/jacs-storage

JADE file storage services

Primary LanguageJavaBSD 3-Clause "New" or "Revised" LicenseBSD-3-Clause

JADE - The JACS Storage Engine

CircleCI

General Notes

JADE is a distributed storage system that can manage a set of configured volumes local to the machine or shared

  • NFS-mounted from a remote host. Typically the shared volumes are read only with the exception of the special OVERFLOW_VOLUME which is selected when a node runs out of available space on the local volumes. The system consists of a master node (service) that manages the resource allocation and one or more workers or agents that are responsible with reading and writing the data onto/from the managed volumes.

Development

Environment

The development environment requires access to our development MongoDB instance running on dev-mongodb in order to run the integration tests. If you are already inside Janelia that is not a problem - since you automatically have access to it, otherwise you may have to be on VPN in order to access it. Another option is to use any other MongoDB instance and write a java properties file that overrides the MongoDB settings.
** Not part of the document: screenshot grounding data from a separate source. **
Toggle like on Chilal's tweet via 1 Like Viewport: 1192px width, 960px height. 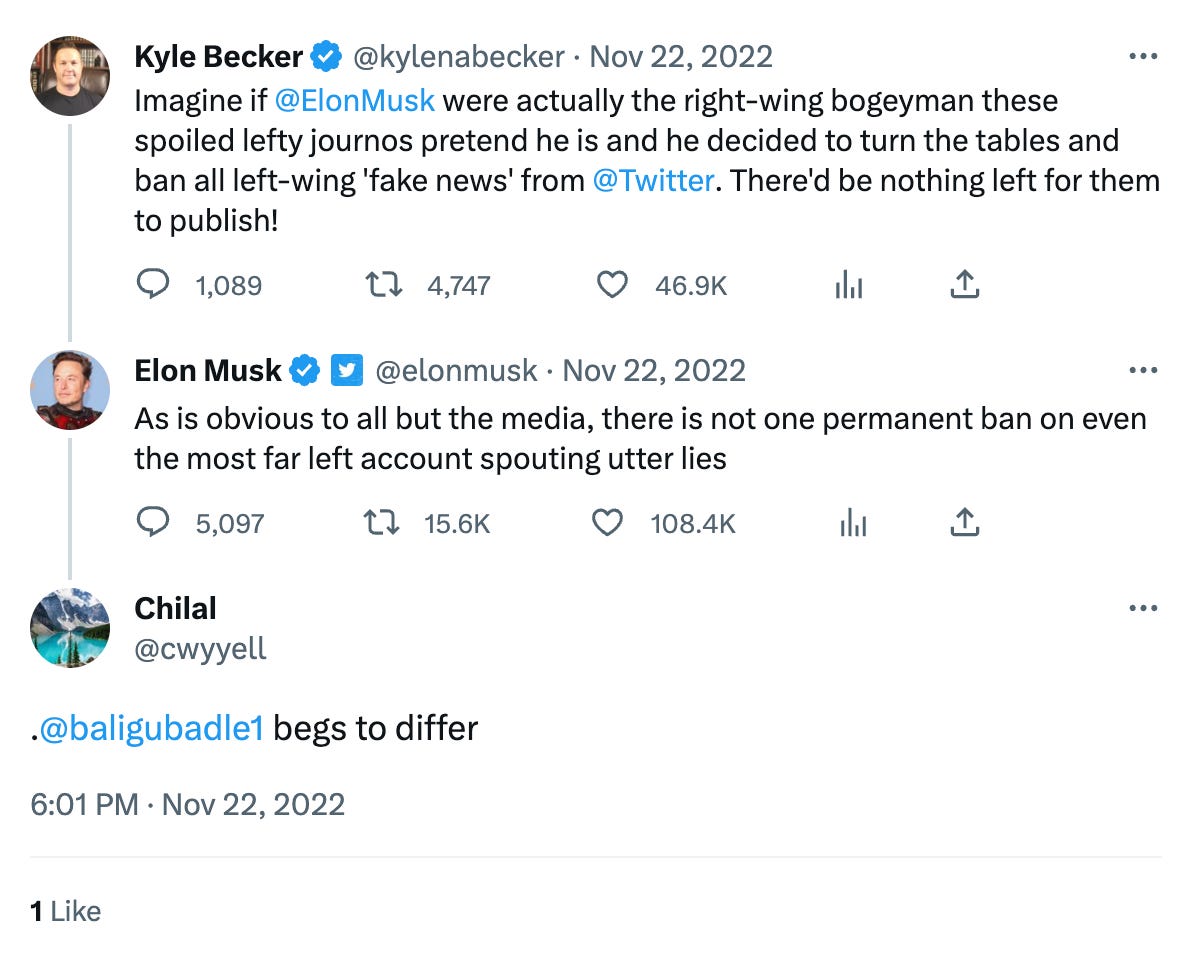tap(65, 911)
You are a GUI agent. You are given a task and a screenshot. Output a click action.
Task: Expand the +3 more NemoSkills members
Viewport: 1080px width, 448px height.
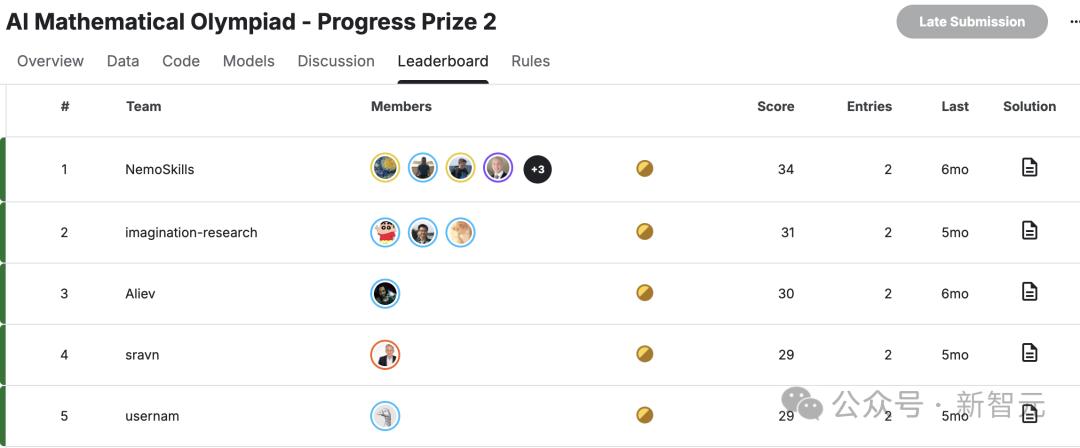click(538, 169)
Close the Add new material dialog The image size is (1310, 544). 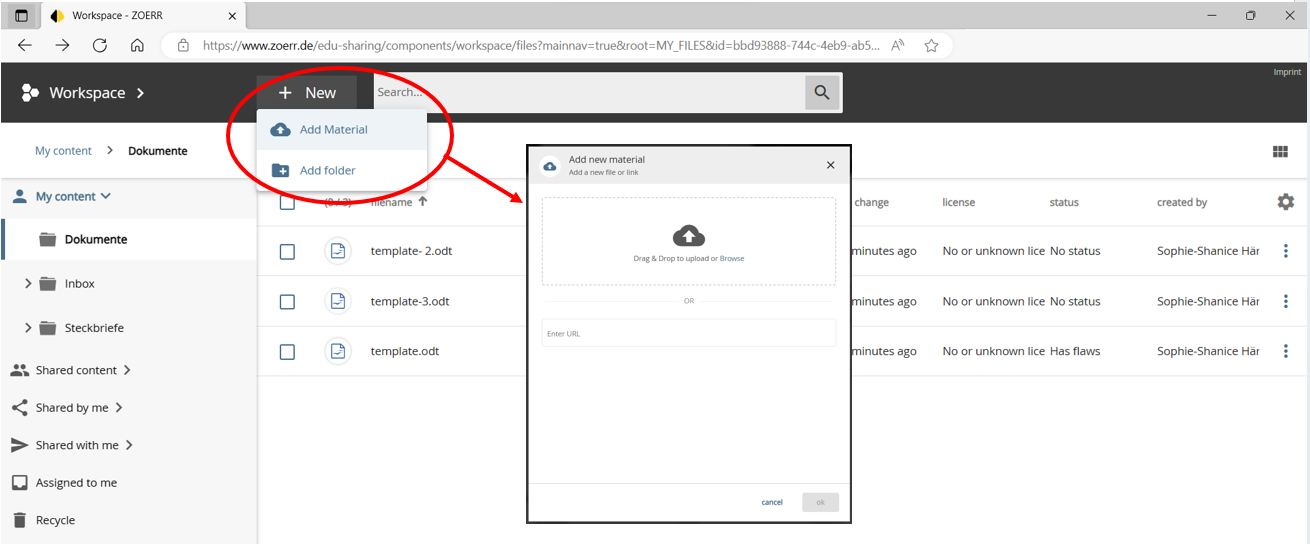click(x=830, y=165)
Then set up the environment variables - JACSSTORAGE_CONFIG for production and JACSSTORAGE_CONFIG_TEST for build to point to it, e.g.

mkdir local
cat <<EOF > local/myConfig.properties
MongoDB.ConnectionURL=mongodb://myusername:mypassword@localhost:27017/?authSource=db1
EOF
export JACSSTORAGE_CONFIG=$PWD/local/myConfig.properties
export JACSSTORAGE_CONFIG_TEST=$PWD/local/myConfig.properties

As a note if you only want to compile and create the distribution then you don't need the MongoDB setup because the integration tests run only as part of the build task, installDist only compiles and creates the zip and tar distributions.

Setup local MongoDB instance

To install MongoDB on MacOS:

With Homebrew: brew install mongodb

With macports: sudo port install mongodb

On Centos based Linux distributions (Centos, Scientific Linux) you can use: yum install mongodb-org-server

On Debian based Linux distributions (Debian, Ubuntu) you can use: sudo apt-get install mongodb-org

Once MongoDB is installed on your machine you really don't have to do anything else because the tests or the application will create the needed databases and the collections as long as the configured mongo user has prvileges to do so.

Build the application

To full build the application, which includes running all unit tests and integration tests, and create the distribution simply run:

./gradlew clean build installDist

To only compile the application and create the distribution run (this will not run any tests and therefore it will not require any Mongo database setup):

./gradlew clean installDist

To run only the integration tests:

./gradlew integrationTest

If you want to use a different test database than the development MongoDB instance you can create a configuration file, as explained above, in which you override the database connection settings and then use JACSSTORAGE_CONFIG_TEST environment variable to point to it, eg.,

JACSSTORAGE_CONFIG_TEST=/my/prefered/location/for/dev/my-config-test.properties ./gradlew clean build installDist

Note:

When using the environment variable to reference the configuration use the full path in order to guarantee that the right properties are being used.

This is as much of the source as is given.